**Data extract:**
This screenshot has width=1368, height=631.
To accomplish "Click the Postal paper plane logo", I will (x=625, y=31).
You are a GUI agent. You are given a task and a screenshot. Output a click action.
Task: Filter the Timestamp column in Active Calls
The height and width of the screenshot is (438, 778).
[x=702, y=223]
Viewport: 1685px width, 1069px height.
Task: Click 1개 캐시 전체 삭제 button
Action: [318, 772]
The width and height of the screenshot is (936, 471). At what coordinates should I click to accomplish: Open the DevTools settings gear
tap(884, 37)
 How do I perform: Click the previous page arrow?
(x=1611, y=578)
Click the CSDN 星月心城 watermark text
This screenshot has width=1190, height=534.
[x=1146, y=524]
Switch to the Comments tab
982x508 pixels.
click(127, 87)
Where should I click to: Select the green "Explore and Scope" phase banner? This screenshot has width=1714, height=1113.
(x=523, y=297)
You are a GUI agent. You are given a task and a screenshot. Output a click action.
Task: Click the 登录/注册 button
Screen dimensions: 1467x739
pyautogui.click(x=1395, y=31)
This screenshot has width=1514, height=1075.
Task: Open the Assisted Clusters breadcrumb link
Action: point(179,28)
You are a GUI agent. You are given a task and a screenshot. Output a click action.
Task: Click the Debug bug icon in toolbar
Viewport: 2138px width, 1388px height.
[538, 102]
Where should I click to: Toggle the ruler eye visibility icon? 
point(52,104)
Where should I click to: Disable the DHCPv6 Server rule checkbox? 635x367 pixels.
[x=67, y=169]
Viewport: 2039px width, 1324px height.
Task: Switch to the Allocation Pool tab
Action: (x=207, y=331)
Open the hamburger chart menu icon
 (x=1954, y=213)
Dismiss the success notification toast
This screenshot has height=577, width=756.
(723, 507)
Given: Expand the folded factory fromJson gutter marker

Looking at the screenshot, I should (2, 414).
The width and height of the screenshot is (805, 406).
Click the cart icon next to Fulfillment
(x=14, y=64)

**Task to carry out:** Set down all of the records shown above once more, exactly.

**Written solution:**
This screenshot has width=1368, height=631.
To accomplish "Click the Postal paper plane logo", I will (x=625, y=31).
You are a GUI agent. You are given a task and a screenshot. Output a click action.
Task: Filter the Timestamp column in Active Calls
The height and width of the screenshot is (438, 778).
[x=702, y=223]
Viewport: 1685px width, 1069px height.
Task: Click 1개 캐시 전체 삭제 button
Action: [318, 772]
The width and height of the screenshot is (936, 471). At what coordinates should I click to accomplish: Open the DevTools settings gear
tap(884, 37)
 How do I perform: Click the previous page arrow?
(x=1611, y=578)
Click the CSDN 星月心城 watermark text
This screenshot has width=1190, height=534.
[x=1146, y=524]
Switch to the Comments tab
982x508 pixels.
click(127, 87)
Where should I click to: Select the green "Explore and Scope" phase banner? This screenshot has width=1714, height=1113.
(x=523, y=297)
You are a GUI agent. You are given a task and a screenshot. Output a click action.
Task: Click the 登录/注册 button
Screen dimensions: 1467x739
pyautogui.click(x=1395, y=31)
This screenshot has width=1514, height=1075.
Task: Open the Assisted Clusters breadcrumb link
Action: point(179,28)
You are a GUI agent. You are given a task and a screenshot. Output a click action.
Task: Click the Debug bug icon in toolbar
Viewport: 2138px width, 1388px height.
[538, 102]
Where should I click to: Toggle the ruler eye visibility icon? 
point(52,104)
Where should I click to: Disable the DHCPv6 Server rule checkbox? 635x367 pixels.
[x=67, y=169]
Viewport: 2039px width, 1324px height.
Task: Switch to the Allocation Pool tab
Action: (x=207, y=331)
Open the hamburger chart menu icon
 (x=1954, y=213)
Dismiss the success notification toast
This screenshot has height=577, width=756.
(723, 507)
Given: Expand the folded factory fromJson gutter marker

Looking at the screenshot, I should (2, 414).
The width and height of the screenshot is (805, 406).
Click the cart icon next to Fulfillment
(x=14, y=64)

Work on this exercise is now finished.